-- DO THIS --
How many lines of the material below contain the string "Show"? Reply with only the number.

● ● ●

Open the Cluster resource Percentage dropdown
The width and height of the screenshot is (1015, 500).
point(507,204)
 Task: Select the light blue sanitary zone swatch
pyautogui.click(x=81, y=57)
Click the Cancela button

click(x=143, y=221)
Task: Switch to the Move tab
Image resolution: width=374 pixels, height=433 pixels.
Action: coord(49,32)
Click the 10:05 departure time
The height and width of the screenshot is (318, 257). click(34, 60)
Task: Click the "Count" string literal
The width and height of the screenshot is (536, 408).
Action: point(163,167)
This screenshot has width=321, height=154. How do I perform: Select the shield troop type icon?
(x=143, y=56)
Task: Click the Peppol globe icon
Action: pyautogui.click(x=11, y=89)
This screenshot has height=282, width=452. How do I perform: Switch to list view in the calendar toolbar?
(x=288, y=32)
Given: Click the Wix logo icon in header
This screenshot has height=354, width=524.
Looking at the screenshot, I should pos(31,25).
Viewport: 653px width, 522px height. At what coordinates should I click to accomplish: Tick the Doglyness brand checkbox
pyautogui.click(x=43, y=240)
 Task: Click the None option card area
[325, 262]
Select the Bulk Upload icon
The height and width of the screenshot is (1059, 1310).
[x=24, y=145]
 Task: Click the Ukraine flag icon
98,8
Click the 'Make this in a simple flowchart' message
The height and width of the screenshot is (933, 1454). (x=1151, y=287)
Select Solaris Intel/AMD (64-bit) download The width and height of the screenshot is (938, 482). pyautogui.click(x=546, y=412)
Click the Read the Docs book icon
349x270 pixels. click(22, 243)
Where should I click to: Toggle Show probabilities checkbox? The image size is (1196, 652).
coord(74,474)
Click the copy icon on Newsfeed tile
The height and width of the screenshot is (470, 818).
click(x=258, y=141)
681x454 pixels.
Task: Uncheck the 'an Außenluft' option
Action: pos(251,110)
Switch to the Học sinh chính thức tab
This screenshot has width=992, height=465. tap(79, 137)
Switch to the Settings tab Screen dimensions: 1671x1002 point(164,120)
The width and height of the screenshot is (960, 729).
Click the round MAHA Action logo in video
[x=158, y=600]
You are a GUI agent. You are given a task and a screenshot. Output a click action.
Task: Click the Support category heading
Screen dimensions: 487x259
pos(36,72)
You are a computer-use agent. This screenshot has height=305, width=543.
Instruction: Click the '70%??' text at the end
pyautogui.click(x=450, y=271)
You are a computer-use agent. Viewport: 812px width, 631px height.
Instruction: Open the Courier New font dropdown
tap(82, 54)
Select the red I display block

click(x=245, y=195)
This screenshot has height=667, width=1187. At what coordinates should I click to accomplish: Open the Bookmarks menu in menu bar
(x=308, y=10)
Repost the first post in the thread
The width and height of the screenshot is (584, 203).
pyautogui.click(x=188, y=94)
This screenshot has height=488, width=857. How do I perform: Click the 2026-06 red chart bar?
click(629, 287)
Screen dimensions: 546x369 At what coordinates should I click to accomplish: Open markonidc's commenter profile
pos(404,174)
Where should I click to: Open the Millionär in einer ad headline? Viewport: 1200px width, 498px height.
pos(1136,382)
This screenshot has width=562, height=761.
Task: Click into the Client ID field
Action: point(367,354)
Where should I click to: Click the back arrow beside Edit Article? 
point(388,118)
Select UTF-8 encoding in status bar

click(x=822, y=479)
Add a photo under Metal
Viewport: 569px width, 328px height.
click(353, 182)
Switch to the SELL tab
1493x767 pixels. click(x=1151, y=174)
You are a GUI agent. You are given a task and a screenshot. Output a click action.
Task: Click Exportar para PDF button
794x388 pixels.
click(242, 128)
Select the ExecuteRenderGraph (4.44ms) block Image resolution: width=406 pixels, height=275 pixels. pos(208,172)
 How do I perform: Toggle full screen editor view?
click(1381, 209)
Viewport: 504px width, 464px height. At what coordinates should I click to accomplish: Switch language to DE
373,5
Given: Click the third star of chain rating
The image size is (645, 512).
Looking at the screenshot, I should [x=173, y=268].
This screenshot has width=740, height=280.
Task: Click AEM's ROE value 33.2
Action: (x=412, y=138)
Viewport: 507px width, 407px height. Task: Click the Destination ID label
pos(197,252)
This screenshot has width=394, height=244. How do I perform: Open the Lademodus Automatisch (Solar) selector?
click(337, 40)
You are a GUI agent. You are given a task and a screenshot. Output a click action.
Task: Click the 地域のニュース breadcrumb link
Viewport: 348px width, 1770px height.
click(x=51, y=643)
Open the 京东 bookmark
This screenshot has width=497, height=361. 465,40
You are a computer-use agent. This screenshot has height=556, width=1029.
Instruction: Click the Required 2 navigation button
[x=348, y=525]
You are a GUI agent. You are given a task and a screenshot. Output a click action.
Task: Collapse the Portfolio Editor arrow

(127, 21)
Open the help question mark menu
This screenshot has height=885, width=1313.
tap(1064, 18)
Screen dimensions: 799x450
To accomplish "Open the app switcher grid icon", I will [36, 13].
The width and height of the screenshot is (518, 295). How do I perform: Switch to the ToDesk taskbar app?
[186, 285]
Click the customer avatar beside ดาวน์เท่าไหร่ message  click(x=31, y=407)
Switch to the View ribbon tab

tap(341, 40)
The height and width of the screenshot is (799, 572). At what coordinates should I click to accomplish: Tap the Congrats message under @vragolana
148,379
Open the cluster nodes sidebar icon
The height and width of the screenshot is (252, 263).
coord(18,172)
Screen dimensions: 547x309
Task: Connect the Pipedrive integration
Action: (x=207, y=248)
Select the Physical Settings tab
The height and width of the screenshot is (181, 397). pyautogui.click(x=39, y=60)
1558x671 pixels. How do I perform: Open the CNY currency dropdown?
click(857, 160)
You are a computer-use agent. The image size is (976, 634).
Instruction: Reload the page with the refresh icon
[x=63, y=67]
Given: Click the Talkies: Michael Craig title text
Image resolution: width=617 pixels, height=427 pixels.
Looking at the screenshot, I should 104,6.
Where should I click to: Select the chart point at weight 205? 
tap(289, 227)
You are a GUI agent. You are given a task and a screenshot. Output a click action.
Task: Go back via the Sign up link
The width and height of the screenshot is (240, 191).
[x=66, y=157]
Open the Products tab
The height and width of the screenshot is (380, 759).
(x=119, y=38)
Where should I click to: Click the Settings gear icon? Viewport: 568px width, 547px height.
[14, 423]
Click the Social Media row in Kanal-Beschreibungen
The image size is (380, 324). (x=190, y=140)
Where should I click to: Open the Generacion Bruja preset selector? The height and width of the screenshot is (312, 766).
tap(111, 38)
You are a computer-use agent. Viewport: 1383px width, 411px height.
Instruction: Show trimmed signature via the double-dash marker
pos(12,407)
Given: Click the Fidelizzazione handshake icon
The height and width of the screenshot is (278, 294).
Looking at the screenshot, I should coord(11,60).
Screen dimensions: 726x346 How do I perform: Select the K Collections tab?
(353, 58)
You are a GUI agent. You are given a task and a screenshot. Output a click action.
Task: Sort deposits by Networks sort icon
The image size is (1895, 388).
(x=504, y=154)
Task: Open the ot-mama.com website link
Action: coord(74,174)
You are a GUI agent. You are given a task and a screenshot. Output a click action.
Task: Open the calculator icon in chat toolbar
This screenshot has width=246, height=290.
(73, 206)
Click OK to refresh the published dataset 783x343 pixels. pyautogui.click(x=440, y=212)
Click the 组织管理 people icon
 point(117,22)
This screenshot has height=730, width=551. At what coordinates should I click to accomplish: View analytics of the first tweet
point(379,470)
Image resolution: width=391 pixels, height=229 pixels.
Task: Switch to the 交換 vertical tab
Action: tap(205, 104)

● ● ●

-- SOLUTION TO THIS EXERCISE --
2